TASK OBJECTIVE »
Select all lines in the records that include "dimensions".

DATA »

"""

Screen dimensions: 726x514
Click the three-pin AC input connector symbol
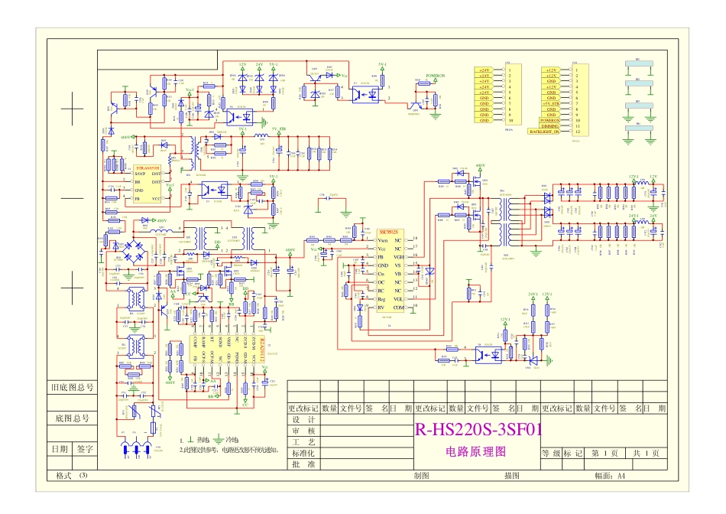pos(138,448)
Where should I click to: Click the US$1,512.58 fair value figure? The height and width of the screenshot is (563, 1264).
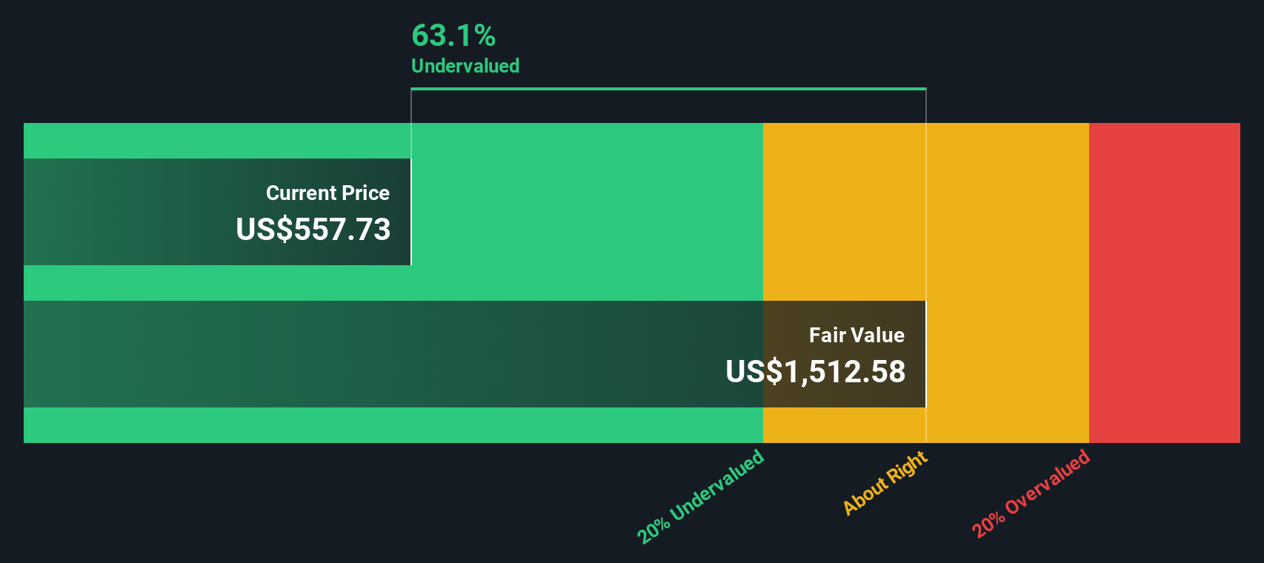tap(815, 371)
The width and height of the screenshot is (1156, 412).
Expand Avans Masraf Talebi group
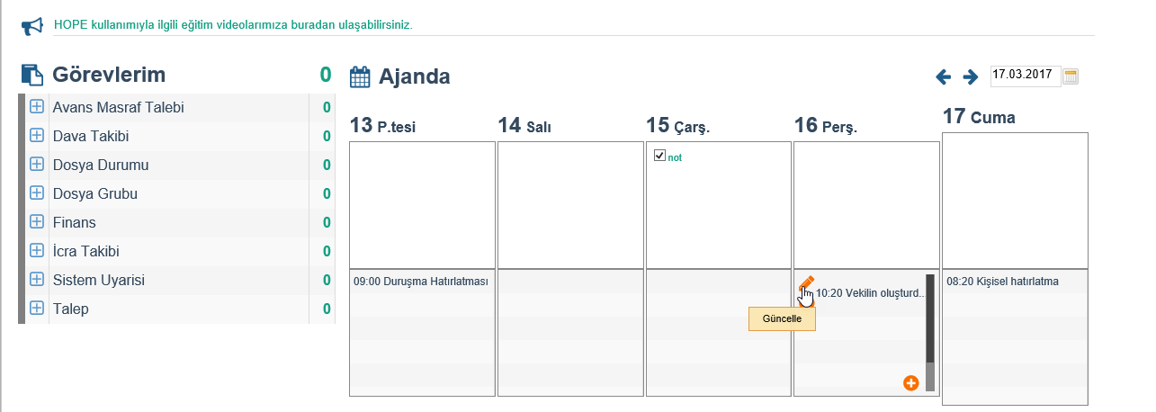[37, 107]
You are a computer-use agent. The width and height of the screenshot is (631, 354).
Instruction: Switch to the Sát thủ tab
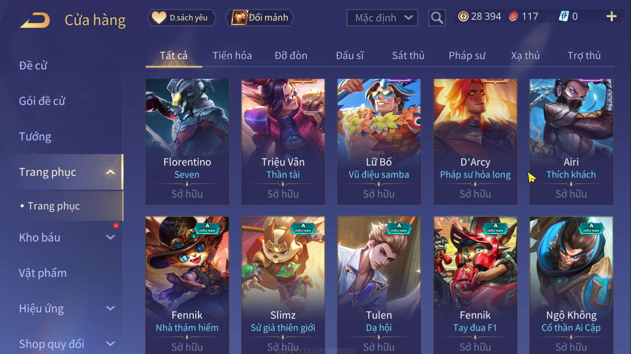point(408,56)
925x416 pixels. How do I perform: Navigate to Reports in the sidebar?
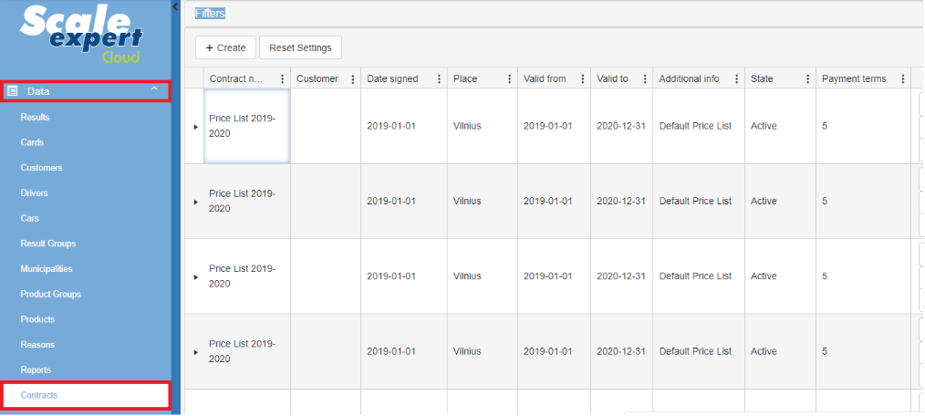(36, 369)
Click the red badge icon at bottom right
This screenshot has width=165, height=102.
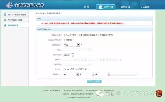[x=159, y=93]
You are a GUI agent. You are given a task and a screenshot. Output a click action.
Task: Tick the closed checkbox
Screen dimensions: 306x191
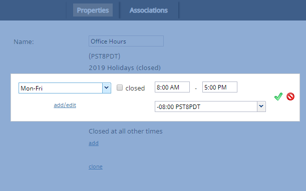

"""
"""

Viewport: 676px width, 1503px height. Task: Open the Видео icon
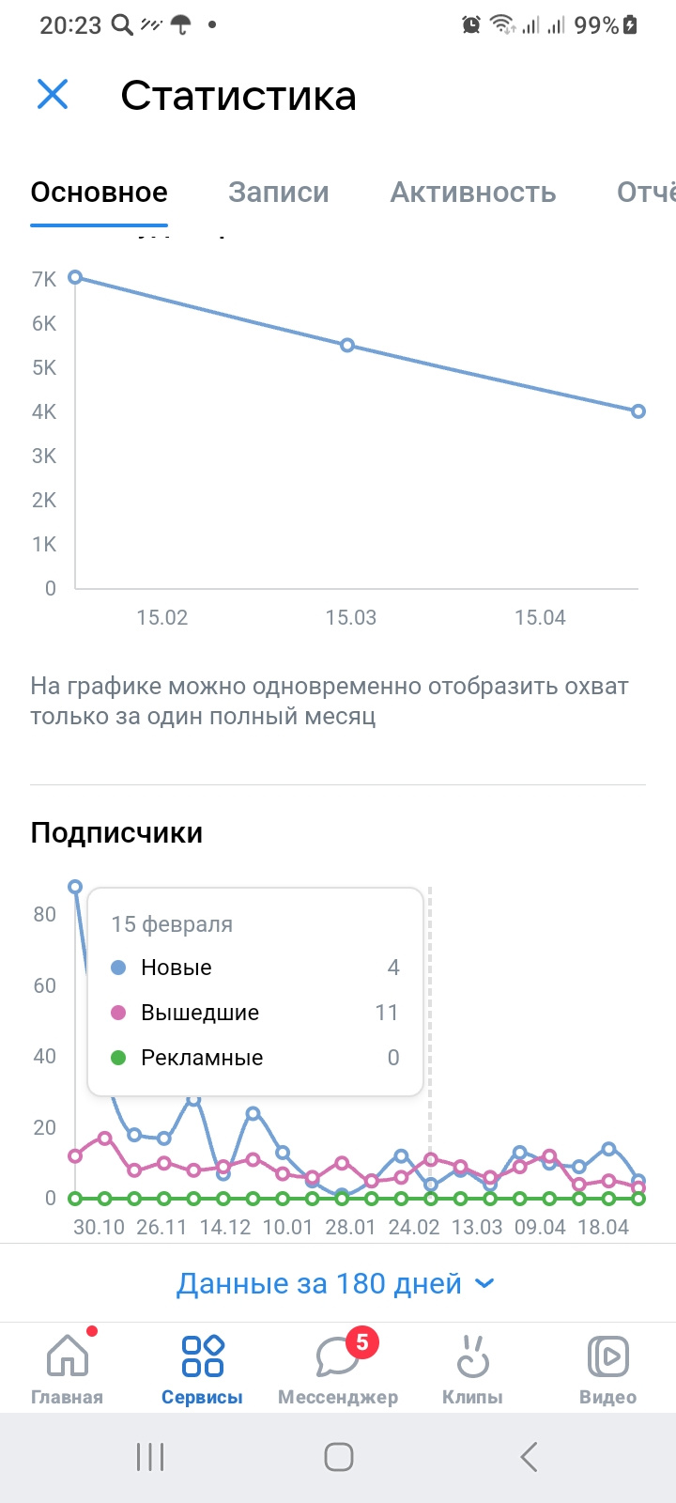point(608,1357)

"""
"""

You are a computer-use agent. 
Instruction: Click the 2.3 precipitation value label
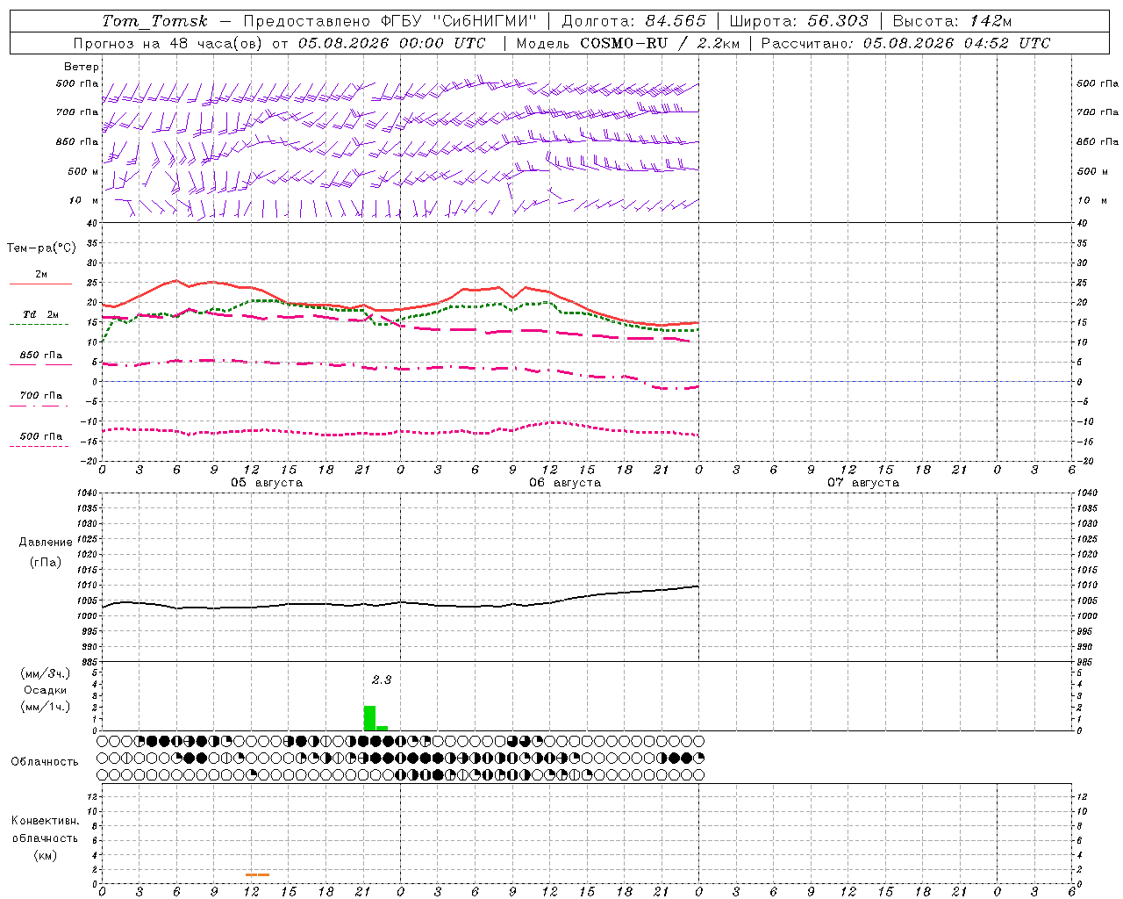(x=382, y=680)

"""

RESPONSE AREA »
Screen dimensions: 726x514
Screen dimensions: 306x191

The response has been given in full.